Activity:
What lines of the listing include the string "Sort"? Show them all.

#### Provided data

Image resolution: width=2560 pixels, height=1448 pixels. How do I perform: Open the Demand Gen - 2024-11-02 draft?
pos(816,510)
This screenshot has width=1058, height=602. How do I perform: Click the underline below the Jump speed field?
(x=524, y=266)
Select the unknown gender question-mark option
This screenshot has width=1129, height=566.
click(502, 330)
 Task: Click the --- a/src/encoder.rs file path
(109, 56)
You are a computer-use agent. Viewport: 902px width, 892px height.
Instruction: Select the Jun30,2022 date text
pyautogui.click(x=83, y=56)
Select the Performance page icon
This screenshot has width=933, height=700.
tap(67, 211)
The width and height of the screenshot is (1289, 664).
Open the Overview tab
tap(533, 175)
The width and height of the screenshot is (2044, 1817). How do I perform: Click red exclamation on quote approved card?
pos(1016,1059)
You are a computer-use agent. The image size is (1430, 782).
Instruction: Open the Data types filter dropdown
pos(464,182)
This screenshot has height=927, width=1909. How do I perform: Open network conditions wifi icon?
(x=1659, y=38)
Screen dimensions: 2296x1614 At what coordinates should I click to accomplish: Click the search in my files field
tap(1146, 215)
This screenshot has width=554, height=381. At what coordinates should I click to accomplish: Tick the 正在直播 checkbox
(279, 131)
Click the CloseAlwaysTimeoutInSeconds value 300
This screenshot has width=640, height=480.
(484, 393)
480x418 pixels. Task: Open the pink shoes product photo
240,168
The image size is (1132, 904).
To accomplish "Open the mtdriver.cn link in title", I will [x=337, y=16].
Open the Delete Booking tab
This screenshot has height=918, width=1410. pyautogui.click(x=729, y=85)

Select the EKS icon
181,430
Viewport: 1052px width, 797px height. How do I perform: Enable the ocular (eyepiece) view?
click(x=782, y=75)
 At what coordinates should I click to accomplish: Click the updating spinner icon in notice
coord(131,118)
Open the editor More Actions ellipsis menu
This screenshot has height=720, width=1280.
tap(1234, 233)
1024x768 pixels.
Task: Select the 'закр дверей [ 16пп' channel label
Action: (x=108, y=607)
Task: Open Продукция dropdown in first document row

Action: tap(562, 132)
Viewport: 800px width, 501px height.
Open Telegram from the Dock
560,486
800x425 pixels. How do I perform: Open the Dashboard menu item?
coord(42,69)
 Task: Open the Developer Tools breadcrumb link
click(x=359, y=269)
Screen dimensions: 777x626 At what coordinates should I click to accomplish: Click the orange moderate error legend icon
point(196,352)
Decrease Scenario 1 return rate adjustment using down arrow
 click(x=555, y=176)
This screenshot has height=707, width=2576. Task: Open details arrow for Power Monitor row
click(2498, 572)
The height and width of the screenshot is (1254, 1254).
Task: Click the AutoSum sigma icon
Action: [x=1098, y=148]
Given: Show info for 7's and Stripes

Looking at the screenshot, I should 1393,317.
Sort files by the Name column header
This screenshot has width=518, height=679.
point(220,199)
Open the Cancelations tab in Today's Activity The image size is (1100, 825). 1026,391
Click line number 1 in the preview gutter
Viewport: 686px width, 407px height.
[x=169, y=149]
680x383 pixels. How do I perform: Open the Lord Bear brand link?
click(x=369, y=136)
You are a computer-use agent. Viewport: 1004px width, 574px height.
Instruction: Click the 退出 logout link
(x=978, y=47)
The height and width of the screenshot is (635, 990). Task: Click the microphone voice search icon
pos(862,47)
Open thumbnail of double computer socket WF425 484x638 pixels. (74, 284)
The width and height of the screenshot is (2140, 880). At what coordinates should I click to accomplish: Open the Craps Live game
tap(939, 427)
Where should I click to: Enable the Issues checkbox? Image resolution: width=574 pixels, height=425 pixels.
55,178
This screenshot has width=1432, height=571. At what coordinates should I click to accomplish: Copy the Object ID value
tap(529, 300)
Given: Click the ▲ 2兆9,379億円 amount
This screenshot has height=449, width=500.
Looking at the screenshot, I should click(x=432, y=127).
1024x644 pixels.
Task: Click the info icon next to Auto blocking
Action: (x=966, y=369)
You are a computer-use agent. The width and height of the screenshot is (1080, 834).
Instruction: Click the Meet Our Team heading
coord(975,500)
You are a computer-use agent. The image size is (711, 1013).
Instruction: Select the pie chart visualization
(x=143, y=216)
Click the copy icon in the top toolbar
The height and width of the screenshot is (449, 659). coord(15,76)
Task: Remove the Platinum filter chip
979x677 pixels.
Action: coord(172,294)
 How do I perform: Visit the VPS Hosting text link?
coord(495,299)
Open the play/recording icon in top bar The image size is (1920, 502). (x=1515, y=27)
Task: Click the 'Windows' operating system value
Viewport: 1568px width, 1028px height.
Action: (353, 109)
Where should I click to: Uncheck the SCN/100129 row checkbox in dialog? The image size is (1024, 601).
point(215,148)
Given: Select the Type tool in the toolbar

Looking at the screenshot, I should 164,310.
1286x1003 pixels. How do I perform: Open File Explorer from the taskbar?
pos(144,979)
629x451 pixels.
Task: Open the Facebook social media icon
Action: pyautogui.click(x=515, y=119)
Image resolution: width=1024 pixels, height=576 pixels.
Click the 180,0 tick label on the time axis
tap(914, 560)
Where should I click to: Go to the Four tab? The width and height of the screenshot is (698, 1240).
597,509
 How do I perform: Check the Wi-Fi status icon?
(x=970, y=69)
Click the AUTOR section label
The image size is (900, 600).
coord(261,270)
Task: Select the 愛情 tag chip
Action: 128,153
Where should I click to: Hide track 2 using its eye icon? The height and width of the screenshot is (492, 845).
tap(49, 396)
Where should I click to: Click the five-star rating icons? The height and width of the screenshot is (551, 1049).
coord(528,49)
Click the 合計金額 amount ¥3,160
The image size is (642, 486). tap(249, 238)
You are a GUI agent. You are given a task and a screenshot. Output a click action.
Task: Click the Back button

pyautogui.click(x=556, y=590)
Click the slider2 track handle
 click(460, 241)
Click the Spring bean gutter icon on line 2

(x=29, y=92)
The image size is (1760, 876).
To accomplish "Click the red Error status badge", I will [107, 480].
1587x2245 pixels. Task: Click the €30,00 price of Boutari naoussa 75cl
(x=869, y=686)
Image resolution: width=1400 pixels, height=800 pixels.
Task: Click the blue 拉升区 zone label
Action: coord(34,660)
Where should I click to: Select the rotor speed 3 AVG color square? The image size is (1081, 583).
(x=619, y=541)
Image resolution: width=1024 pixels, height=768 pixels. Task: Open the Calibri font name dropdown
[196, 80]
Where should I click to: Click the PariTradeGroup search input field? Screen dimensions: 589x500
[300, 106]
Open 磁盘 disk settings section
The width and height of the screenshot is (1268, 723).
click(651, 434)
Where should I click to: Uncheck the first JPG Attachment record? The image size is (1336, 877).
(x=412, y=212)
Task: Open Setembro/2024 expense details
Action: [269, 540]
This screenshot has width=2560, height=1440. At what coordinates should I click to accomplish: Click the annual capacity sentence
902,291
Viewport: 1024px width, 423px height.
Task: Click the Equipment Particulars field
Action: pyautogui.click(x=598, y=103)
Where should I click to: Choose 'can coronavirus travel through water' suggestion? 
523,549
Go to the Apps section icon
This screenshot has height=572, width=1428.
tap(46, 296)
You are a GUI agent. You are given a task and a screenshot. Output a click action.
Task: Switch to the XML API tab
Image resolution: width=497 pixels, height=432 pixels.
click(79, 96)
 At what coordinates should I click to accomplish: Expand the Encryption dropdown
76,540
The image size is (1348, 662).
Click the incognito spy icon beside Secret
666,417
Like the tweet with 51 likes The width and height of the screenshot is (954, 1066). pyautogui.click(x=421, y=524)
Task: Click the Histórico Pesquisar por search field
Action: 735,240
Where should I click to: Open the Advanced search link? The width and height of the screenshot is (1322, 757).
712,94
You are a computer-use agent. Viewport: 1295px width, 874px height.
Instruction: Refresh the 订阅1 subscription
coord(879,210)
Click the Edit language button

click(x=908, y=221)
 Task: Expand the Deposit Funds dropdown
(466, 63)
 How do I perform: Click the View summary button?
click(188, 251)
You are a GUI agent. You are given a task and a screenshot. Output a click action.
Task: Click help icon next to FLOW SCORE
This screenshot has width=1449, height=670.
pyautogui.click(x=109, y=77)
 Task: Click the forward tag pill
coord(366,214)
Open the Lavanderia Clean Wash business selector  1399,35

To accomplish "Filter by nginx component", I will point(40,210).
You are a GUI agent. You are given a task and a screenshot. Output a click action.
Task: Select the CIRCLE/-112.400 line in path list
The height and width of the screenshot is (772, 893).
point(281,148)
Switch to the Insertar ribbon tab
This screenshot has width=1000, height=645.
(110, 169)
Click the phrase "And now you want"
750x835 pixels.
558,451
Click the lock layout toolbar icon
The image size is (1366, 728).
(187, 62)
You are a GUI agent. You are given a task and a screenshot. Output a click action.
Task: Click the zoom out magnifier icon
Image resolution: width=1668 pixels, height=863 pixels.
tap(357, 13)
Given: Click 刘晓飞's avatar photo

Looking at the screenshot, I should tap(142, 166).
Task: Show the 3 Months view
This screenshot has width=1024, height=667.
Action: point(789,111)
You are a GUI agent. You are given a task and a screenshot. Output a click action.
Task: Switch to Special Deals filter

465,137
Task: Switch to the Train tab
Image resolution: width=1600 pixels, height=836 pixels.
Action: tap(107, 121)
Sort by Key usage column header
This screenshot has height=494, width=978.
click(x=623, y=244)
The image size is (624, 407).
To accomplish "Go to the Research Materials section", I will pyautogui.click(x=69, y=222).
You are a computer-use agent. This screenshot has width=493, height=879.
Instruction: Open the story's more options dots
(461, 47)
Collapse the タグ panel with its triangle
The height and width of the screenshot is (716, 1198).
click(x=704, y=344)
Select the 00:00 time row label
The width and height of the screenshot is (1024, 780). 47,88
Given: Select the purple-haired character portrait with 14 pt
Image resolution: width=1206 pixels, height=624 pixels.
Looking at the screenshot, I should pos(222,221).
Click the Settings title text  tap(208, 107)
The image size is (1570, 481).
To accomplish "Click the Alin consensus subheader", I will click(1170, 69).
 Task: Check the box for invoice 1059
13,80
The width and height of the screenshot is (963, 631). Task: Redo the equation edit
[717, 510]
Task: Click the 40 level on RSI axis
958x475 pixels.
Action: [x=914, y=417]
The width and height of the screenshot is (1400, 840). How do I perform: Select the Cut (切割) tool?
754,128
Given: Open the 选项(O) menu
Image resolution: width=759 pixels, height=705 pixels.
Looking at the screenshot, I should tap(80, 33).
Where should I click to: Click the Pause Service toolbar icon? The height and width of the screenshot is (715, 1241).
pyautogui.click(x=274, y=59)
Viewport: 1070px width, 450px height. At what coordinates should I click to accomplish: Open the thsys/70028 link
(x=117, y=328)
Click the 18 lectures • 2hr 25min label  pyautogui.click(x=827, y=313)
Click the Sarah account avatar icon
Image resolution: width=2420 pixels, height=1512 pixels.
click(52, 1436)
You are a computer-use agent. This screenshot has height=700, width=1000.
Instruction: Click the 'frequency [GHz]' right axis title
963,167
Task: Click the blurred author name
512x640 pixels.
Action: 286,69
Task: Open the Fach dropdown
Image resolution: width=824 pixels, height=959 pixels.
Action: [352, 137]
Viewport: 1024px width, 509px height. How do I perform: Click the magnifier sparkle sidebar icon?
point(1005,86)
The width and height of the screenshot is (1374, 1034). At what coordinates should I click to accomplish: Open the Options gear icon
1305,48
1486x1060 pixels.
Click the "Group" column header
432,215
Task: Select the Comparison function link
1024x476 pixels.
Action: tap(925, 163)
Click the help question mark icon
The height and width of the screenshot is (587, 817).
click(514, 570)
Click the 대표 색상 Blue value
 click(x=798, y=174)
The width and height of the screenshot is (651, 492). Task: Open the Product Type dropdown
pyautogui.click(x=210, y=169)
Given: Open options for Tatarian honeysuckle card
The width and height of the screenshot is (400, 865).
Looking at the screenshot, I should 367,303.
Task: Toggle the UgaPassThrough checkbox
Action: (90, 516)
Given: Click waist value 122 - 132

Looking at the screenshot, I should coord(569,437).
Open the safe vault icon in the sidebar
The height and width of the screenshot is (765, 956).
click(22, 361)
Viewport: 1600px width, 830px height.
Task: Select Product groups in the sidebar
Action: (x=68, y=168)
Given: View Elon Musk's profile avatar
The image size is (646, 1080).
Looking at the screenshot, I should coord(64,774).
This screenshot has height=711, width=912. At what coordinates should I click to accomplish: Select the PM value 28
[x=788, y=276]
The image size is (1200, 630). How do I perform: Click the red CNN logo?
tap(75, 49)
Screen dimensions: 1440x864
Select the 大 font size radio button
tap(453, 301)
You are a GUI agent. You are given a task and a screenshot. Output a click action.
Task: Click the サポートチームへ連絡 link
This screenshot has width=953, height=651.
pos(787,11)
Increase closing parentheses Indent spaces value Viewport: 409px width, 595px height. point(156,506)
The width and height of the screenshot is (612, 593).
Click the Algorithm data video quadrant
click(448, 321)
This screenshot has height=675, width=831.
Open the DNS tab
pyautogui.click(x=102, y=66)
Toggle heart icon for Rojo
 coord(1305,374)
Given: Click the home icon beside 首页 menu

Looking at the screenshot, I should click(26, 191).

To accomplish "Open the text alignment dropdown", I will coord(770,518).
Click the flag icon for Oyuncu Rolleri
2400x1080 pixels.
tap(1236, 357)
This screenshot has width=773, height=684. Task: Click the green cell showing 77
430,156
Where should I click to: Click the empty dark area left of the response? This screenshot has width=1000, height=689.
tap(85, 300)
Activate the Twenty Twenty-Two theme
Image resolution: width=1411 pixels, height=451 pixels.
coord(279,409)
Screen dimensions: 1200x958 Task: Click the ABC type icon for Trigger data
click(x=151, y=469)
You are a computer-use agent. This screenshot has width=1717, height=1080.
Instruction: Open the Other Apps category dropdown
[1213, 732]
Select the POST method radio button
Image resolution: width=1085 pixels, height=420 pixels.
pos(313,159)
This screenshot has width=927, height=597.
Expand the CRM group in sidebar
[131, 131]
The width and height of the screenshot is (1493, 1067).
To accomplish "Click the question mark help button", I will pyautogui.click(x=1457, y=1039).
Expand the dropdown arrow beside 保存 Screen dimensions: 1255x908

########

Problem solution:
Sort files by the Name column header
Sort by Key usage column header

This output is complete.